BACKGROUND: A precise definition of ventricular enlargement is important in the diagnosis of hydrocephalus as well as in assessing central atrophy. The Evans index (EI), a linear ratio between the maximal frontal horn width and the cranium diameter, has been extensively used as an indirect marker of ventricular volume (VV). With modern imaging techniques, brain volume can be directly measured.
OBJECTIVE: To determine reference values of intracranial volumes in healthy elderly individuals and to correlate volumes with the EI.
METHODS: Magnetic resonance imaging (3 T) was performed in 46 healthy white elderly subjects (mean age ± standard deviation, 71 ± 6 years) and in 20 patients (74 ± 7 years) with large ventricles according to visual inspection. VV, relative VV (RVV), and EI were assessed. Ventricular dilation was defined using VV and EI by a value above the 95th percentile range for healthy elderly individuals.
RESULTS: In healthy elderly subjects, we found VV = 37 ± 18 mL, RVV = 2.47 ± 1.17%, and EI = 0.281 ± 0.027. Including the patients, there was a strong correlation between EI and VV (R = 0.94) as well as between EI and RVV (R = 0.95). However, because of a wide 95% prediction interval (VV: ±45 mL; RVV: ± 2.54%), EI did not give a sufficiently good estimate of VV and RVV.

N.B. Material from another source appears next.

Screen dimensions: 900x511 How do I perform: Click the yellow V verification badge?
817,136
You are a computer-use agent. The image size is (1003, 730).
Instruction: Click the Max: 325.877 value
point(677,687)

CONCLUSION: VV (or RVV) and the EI reflect different properties. The exclusive use of EI in clinical studies as a marker of enlarged ventricles should be questioned. We suggest that the definition of dilated ventricles in white elderly individuals be defined as VV >77 mL or RVV >4.96 %. Future studies should compare intracranial volumes with clinical characteristics and prognosis.